Ubuntu should move all binaries to /usr/bin/

Aleksandar Milivojevic alex at milivojevic.org
Wed Dec 7 01:00:52 UTC 2011

On Tue, Dec 6, 2011 at 4:23 PM, Robert Holtzman <holtzm at cox.net> wrote:

> On Tue, Dec 06, 2011 at 09:08:44AM -0800, Matt Alexander wrote:
> > On Mon, Dec 5, 2011 at 5:22 PM, Robert Holtzman <holtzm at cox.net> wrote:
> >
> > > On Mon, Dec 05, 2011 at 09:15:11AM -0800, Matt Alexander wrote:
> > > > Sure, using find or which, etc., can be used to locate a particular
> app,
> > > > but that's not really the point.  Why not simplify things and put all
> > > > binaries under /usr/bin?  Then you don't have to teach users about
> silly
> > > > distinctions like "Oh, see, if it's an app that's meant to be used
> by a
> > > > System Adminstrator, then it goes into /usr/sbin".  Who cares?  Just
> put
> > > > everything in /usr/bin to keep things simple.
> > >
> > > There are programs that an admin doesn't want users to run.
> > >
> >
> > You're kidding, right?
> In view of the fact that the op said *all* binaries, would you, as an
> admin, want users of unknown knowledge/ability to have the ability to run
> any program in /sbin? That would scare the hell out of me.

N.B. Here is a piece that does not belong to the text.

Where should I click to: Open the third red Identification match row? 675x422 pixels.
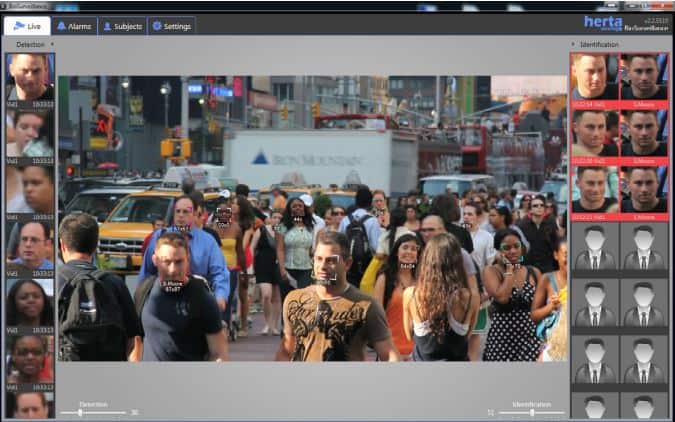tap(619, 191)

If there's anything in /sbin that when run by unprivileged user does any
type of harm to the system, you have much bigger problem on hand.  All of
those utilities will simply fail and exit with an error
if unprivileged user attempts to do anything remotely interesting with them
(other then boring and safe things, like look up some world-readable info,
etc).  So...  No, I don't see any problem if some random user puts /sbin in
his path.  The only difference is he can simply type swapoff, instead of
having to type /sbin/swapoff.  Or in other words, he'll simply get bunch of
useless (for him) utilities included in shell's search path.